Ci domandammo la ragione per cui non avevamo mai sentito parlare prima delle Archiearis né di aver mai letto nulla su queste stupende falene che volano alla luce del sole. Di certo, il volo molto precoce, quando la neve è ancora al suolo e non succede granché di visibile nel mondo degli insetti, le abitudini particolari di frequentare ambienti a betulla o a pioppo tremolo in modo esclusivo, la loro capacità di nascondersi alla vista dei più spiegano la rarità di informazioni e di osservazioni. Eppure si tratta di falene interessantissime che paiono quasi, anche se non lo sono, l’anello mancante tra i ropaloceri e le falene. Al contrario, questa sottofamiglia viene sempre collocata all’inizio della lista di geometridi perchè è ritenura il gruppo più primitivo della famiglia.
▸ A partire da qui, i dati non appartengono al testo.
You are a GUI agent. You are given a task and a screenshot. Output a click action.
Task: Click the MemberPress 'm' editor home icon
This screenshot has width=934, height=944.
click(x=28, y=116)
Il volare già a fine febbraio delle Archiearis poi fa sì che si possa godere ancora in inverno della vista di qualcosa di eccezionale ed unico per la quale non occorre attendere la stagione calda come è il caso, invece, di quasi tutte le farfalle, diurne o notturne che siano. Nelle serate di quel lontano marzo le rare falene furono accuratamente collocate nelle migliori teche disponibili e almeno due giovanotti appassionati di insetti ebbero difficoltà a prender sonno ripensando ai betulleti delle Terre rosse.